== Text provided ==
::::

Sunday night at 7:30pm I stepped onto land. For the previous three days I had been residing on a 16′x16′ raft with four other friends. Only weeks before our team, who has been praying about and planning for our upcoming trip to Malawi, came up with the idea of doing a big attention-getting fundraiser that would allow our local community to have an impact on and be a blessing to the community of Sakata, Malawi where we will be working.

There are several ways that this money will go directly to the Malawian people to be of assistance. Mosquito nets to help prevent contracting Malaria, building fish ponds for communities to be a sustainable food source as well as a source of income, and building a mission center and repairing a preschool. We were really hoping that we could somehow raise four or five thousand dollars in our efforts. The community’s response was mind-blowing! We were so moved by the generosity of passersby, children and people who drove to Allentown just to donate after finding out about our cause from the media. Three kids came up to the booth and emptied their piggy-banks so that kids in Malawi will have a better chance to live. At the time of this post we have raised over $16,000!!!

::::

== Dataset extract ==

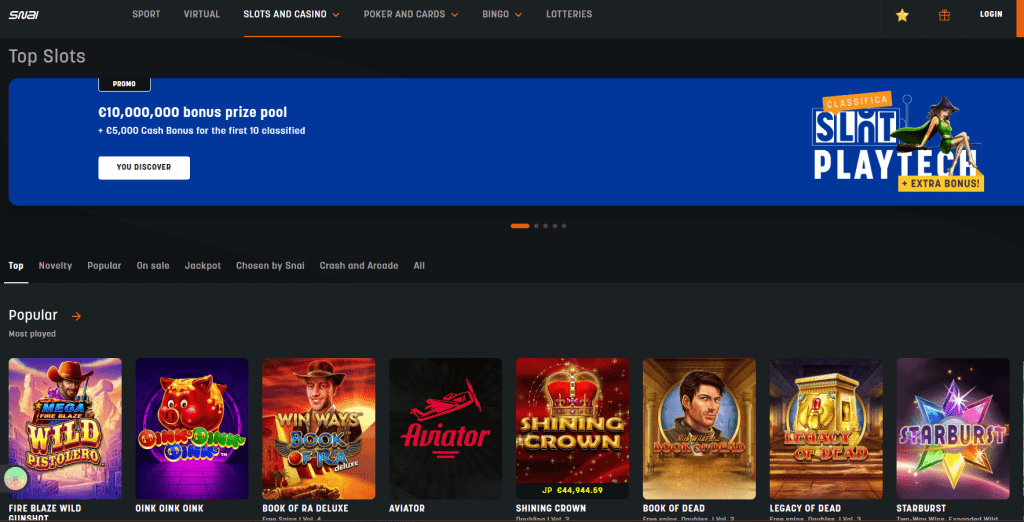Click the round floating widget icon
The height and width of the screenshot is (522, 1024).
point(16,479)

::::

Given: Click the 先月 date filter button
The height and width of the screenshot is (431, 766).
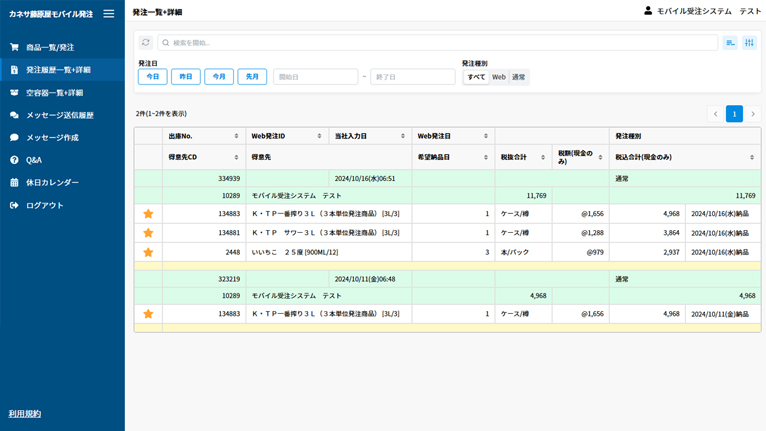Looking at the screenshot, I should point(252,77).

::::

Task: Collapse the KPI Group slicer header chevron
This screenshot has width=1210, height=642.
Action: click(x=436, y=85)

::::

== Activity list ==
a) At the time the raft fundraiser post was written, how much money had been raised?
b) Reproduce the section of the raft fundraiser post that begins with "There are several" and ends with "raised over $16,000!!!", substituting "pedestrians" for "passersby".
The material has no connection to the raft fundraiser post.

== Solution set ==
a) Over $16,000.

b)
There are several ways that this money will go directly to the Malawian people to be of assistance. Mosquito nets to help prevent contracting Malaria, building fish ponds for communities to be a sustainable food source as well as a source of income, and building a mission center and repairing a preschool. We were really hoping that we could somehow raise four or five thousand dollars in our efforts. The community’s response was mind-blowing! We were so moved by the generosity of pedestrians, children and people who drove to Allentown just to donate after finding out about our cause from the media. Three kids came up to the booth and emptied their piggy-banks so that kids in Malawi will have a better chance to live. At the time of this post we have raised over $16,000!!!